BD – “I kind of used Ramon as a Go-Between a little bit. I mean, because that’s a lot of responsibility. Kevin had to think about starring in, directing, writing, and all the things that come along with shooting a low budget movie. So Kevin was pretty stressed. So a lot of times, I wouldn’t go directly to Kevin. Instead I’d take my ideas to Ramon. I’d say don’t you think this would be funny and he’d agree and say he’d go tell Kevin.”
Was this your first ever on screen sex scene you had to do?
BD – “Err…nnnnyyyyyeeeeaah. In the act sex scene? Yeah. I’ve previously done the leading up to, and then the post, but never the during.”
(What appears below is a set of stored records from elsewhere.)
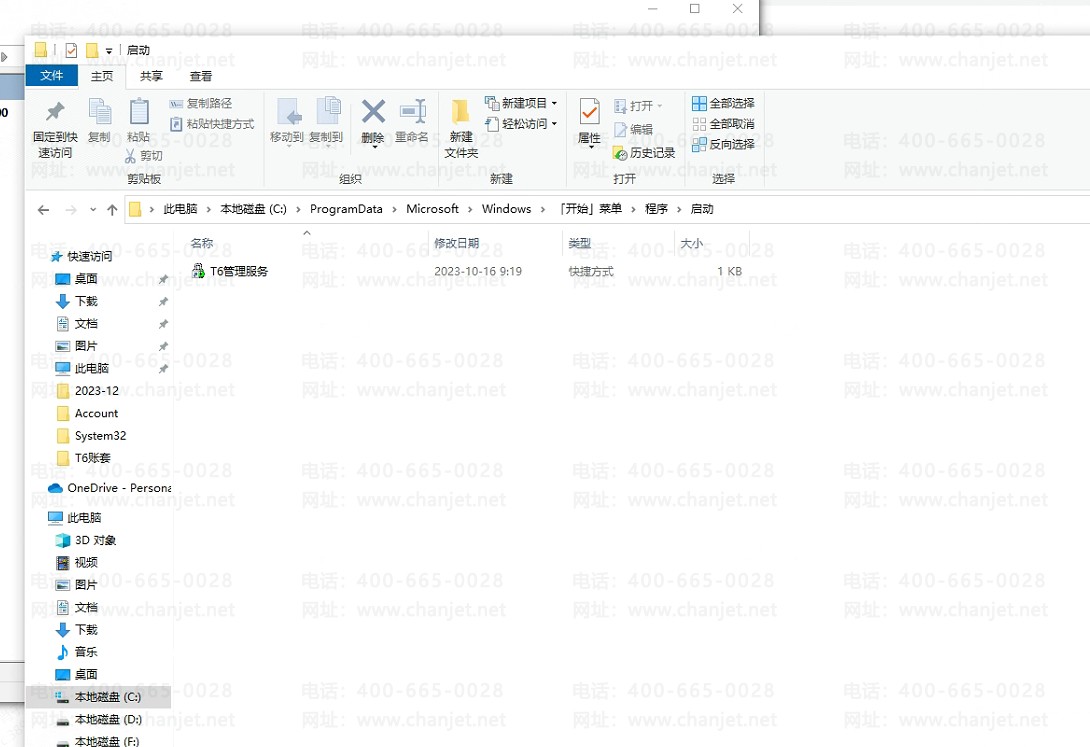This screenshot has width=1090, height=747.
Task: Sort by the Date Modified column header
Action: tap(456, 243)
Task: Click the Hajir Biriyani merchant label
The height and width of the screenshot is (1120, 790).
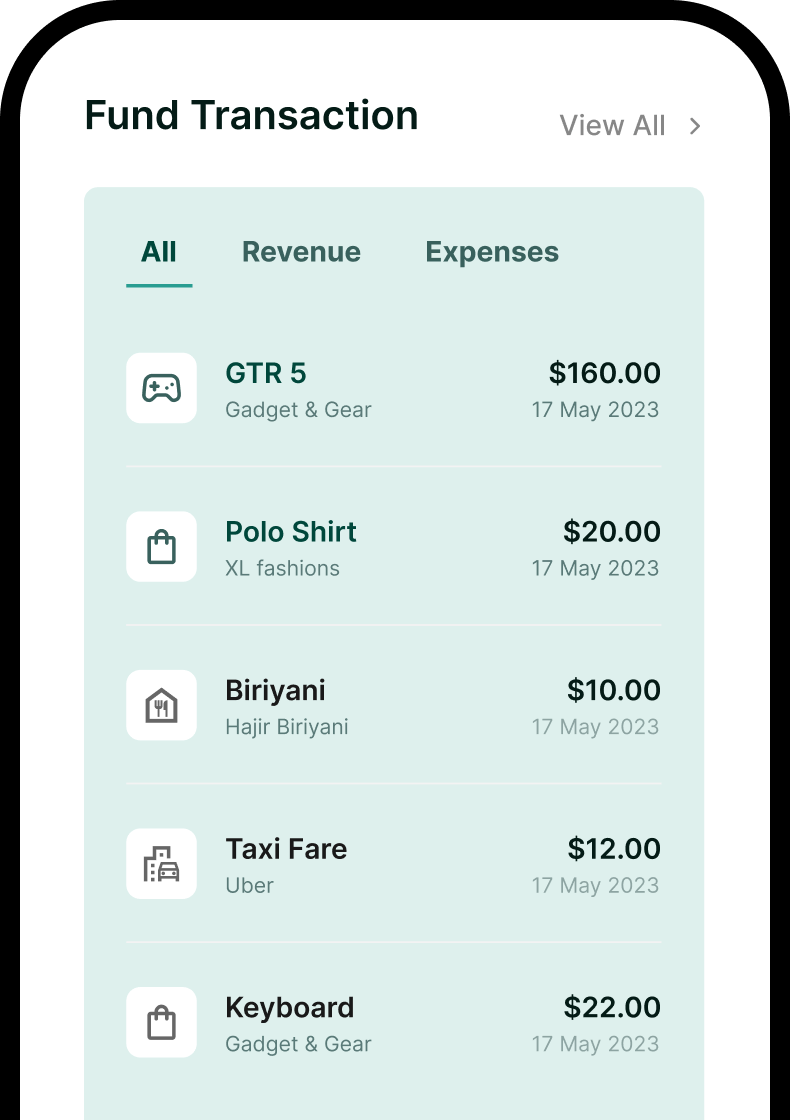Action: pyautogui.click(x=287, y=727)
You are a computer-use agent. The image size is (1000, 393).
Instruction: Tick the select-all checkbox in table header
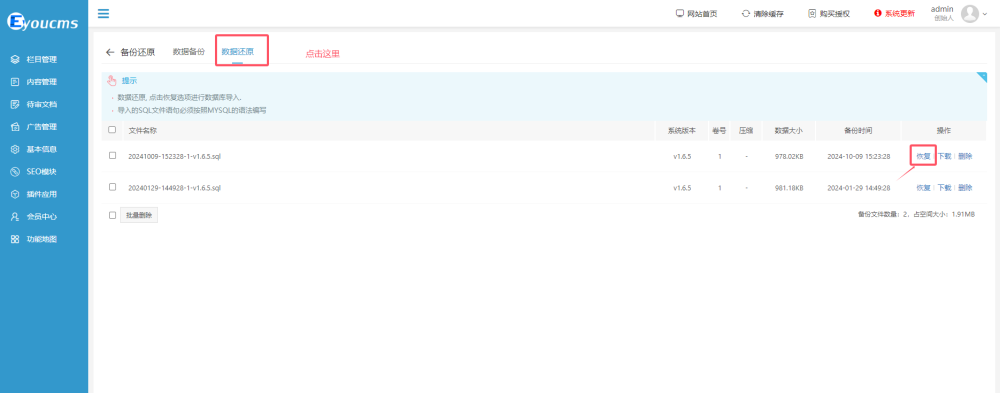click(x=112, y=130)
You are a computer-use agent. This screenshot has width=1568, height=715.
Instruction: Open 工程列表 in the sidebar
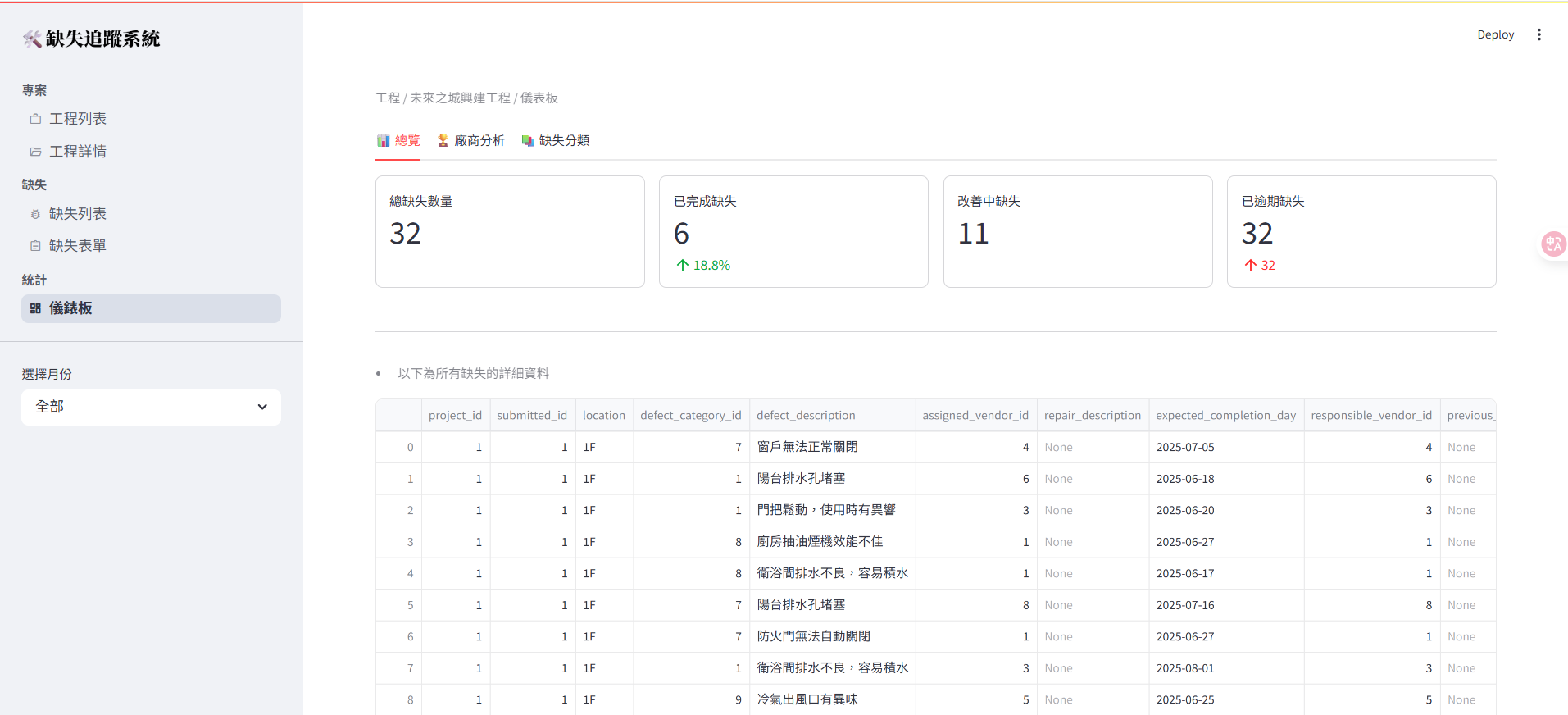coord(78,119)
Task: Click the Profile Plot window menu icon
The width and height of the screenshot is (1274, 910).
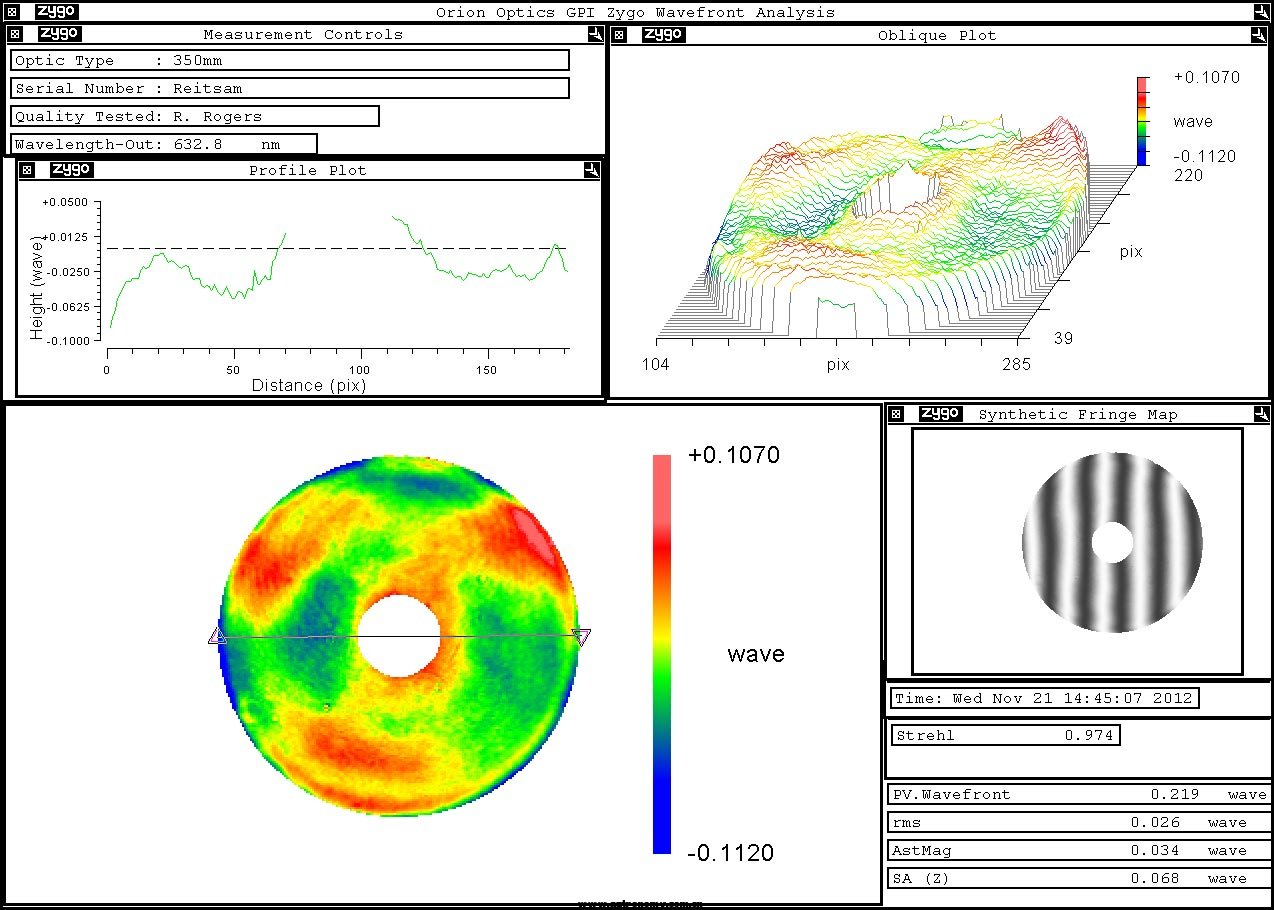Action: [x=27, y=170]
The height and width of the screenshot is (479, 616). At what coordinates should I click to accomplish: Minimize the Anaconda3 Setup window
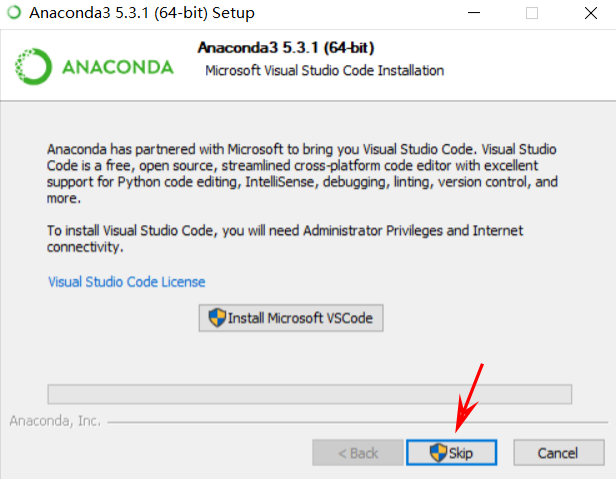point(474,13)
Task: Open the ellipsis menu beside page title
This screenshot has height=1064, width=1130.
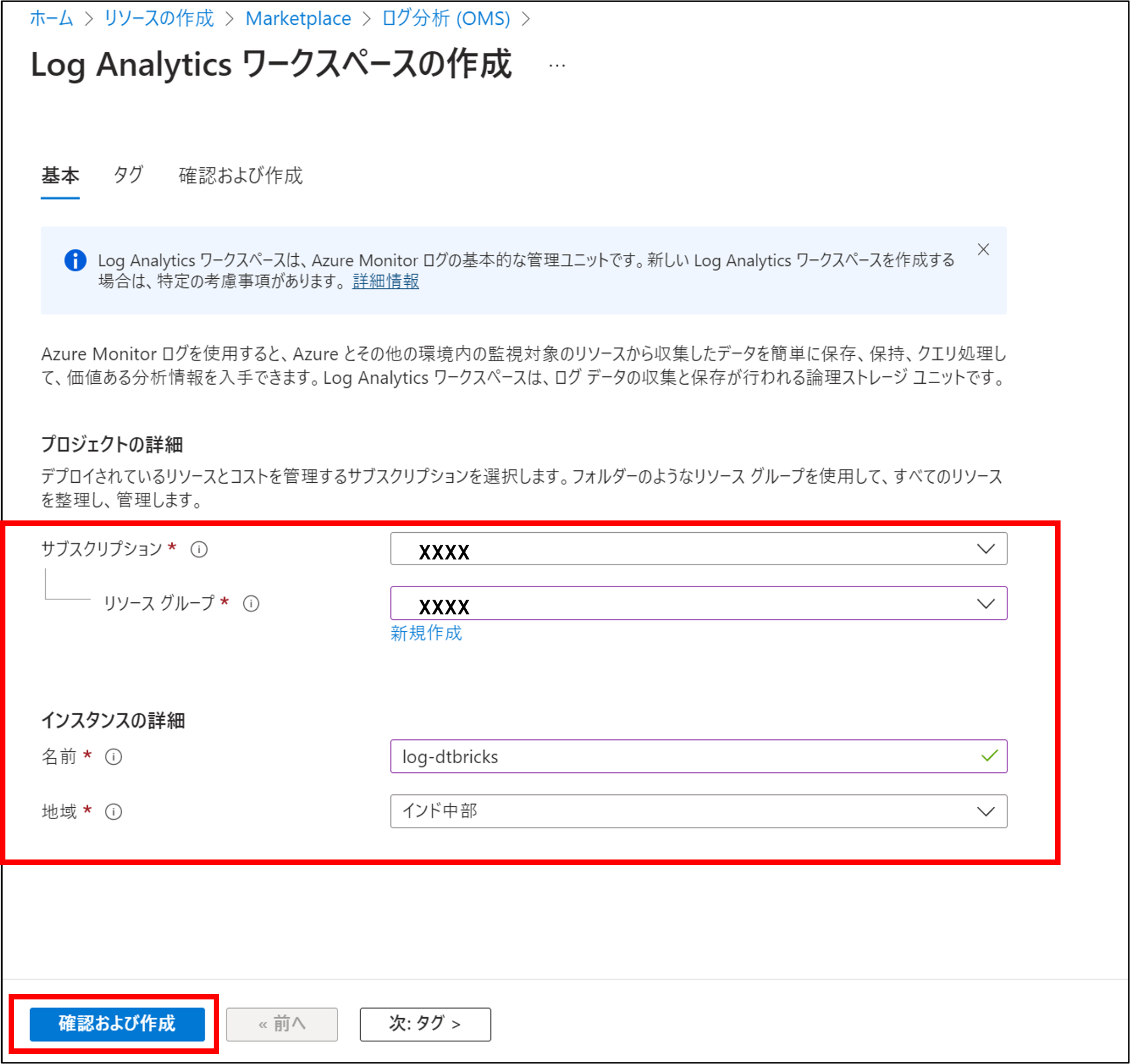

I’d imagine that could be kind of a weird experience.
BD – “It was alright. We had fun.”
That had to have taken a while to shoot.
KH – “A couple of hours. I mean, we couldn’t have a naked girl there all night because then we’d have to be like….alright we’re sorry. We’re not paying you enough to have you nude for six hours.”
BD – “Yeah that was fun. That scene was definitely scripted.”
KH – “That was the one Billy transformation scene that we had on paper. The smoking, the hair, the glasses, that was all Brett.”
BD – “But I think that also lends itself to the rehearsal process. That’s so important, you know?”
KH – “I think so.”
So, where to now that the movie is complete? What are the plans going forward with Junk?
KH – “Well, we just got a consultant attached. We’re looking for a sales agent and waiting on film festivals.”
Do you have any ideal festivals you’d like the movie to be accepted to?
KH – “South By, Tribeca, Berlin…all those. There’s too many to really name right now but I’ve been seeing emails here and there. Right now, I’m just waiting to hear.”
BD – “It’s funny because it’s going to start being like the movie. It’s a vicious cycle.”
Well once this craziness dies down, what’s next on the horizon for you guys?
KH – “Me and Ramon are developing four projects. People are reading a couple of them. I can’t really say much more about that right now.”
BD – “We’re starting up Season 2 of Awkward soon. Lots of big stuff. I’ve been in the writer’s room. There’s some crazy stuff that’s gonna happen. Some things people are not going to see coming.”
KH – “They gonna rape her or something?”
BD – “Hey! Hey! This is not one of your movies!”
And with that, our night came to an end. Kevin and Brett are currently busy with a number of projects. No new news yet has surfaced about Junk’s status in the film festival circuit but I have a good feeling we’ll be seeing this movie in theaters by year’s end. And besides the new Season of Awkward, you can check Brett Davern out later this year in the Indie Horror film The Culling.